Million Dollar Prize
Seriously, get real, there is no prize.

there walked a lonely man,
silent, mute, the only man
not knowing how, not knowing why
was he the sole survivor
why should he be alive,
breathing still while others died
and the only question
why was he the sole survivor
sole survivor, cursed with second sight
haunted saviour, cried into the night
sole survivor, cursed with second sight
haunted saviour, cried into the night
wind blew across the sand
he stood alone and he had no plan
and with the last rays of the sun
he screamed aloud, began to run
in his tears he sees his face
i am the end of the human race
when i’m gone there’ll be no trace
for i’m the sole survivor
sole survivor, cursed with second sight
haunted saviour, cried into the night
sole survivor, cursed with second sight
haunted saviour, cried into the night
one night when years had passed
the skies shook from a fiery blast
and there a starship – safe at last!
to come rescue this survivor
they beckoned him inside
but only man, he would not ride
instead he found a place to hide
for he’s the sole survivor
sole survivor, cursed with second sight
haunted saviour, cried into the night
sole survivor, cursed with second sight
haunted saviour, cried into the night

13 responses

  1. You know, Jeff Probst also used to host an awful version of Jeopardy,aired in the afternoons.
    Maybe it would be better all around if you and your wife shared that?

    Oh, and I already know who wins this season. Mrs. Abyss.

    Like

    1. O. M. G.

      My wife just jumped me with a surprise Day 1 challenge. She is taking this shit way too serious. I think I’ll tell the story in my next post. I’m too wiped out right now.

      Help!

      Like

    2. El Guapo, you know me so well 😉

      Like

  2. So ya…Tom survived day one of a surprise reward challenge, but barely. I think he almost stroked out. He also violated one of the rules listed which was “NO WHINING”. I knew that would be the first rule broken. Almost 2 hours into his challenge and I’ve seen, whining, nervous giggling, tears from laughing, panting, sweating, red face, more whining, complaining and a lot of “I didn’t know this was going to be so hard”!

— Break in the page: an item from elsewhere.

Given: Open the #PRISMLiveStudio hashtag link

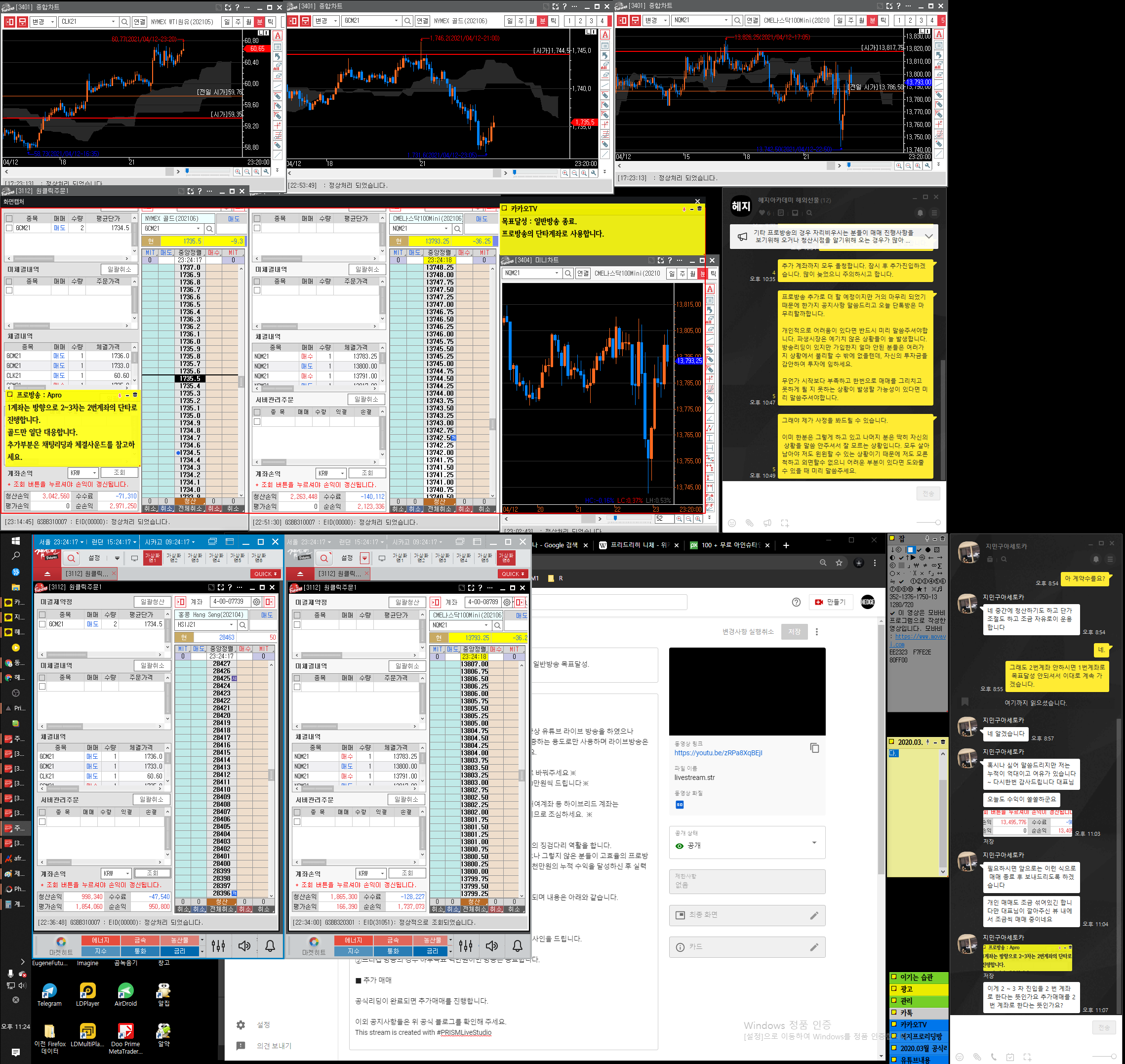Looking at the screenshot, I should [464, 1032].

    Pick up your big girl panties wussy, it’s going to be a long hard 39 days of hell.

    Like

    1. There’s no such thing as a “no whining” rule in Survivor! In fact, the camera makes love to the whiners. Remember that. You’re now on notice.

      Like

  3. Sounds like a pretty amazing thing to do. Maybe I will come up with my own task for the next 30 days. But I’ve never been a Survivor fan. No, my geekiness lies with Buffy. Ooo… I can train to be a Slayer. Fuck yeah, this is happening. Thanks for the idea. I wish you luck!

    Like

    1. That’s a great idea. The Slayer Challenge. So, like what? You can only eat blood sausages and garlic cloves? (Yeah, I’m trying to work in that vampire angle.)

      I’m not really sure what Buffy likes to eat but good luck! 🙂

      Like

      1. She likes to eat a lot of sugar. I am trying to steer clear of it, but it’s more the physical part I’m working on than the eating portion right now. I figure take one thing at a time. When I got the physical exercise down, I can work on my diet.

        Like

      2. I’ve often thought about the all-sugar diet. I smell a new diet book I’m about to write. I bet with a bit of American ingenuity I can think of maybe one or two ways to consume sugar. Oops. I almost forgot the word “million” there.

        Like

  4. […] that’s what his Twitter name says), and found he was taking on a great task which he calls Survivor: Abyss Island. For thirty-nine days, he’s going to live like survivors do: very little food and possibly no […]

    Like

  5. This is hilarious! I wish my husband was a fan of the show. Oh, the fun I would have!

    Like

    1. Hopefully he doesn’t watch football. I mean, diet of BBQ chicken wings and beer isn’t much of a challenge.

      Who doesn’t love Survivor??? 🙂

      Like

  6. I hate Survivor. I like you. I love Mrs. Abyss for the idea. I now like Survivor.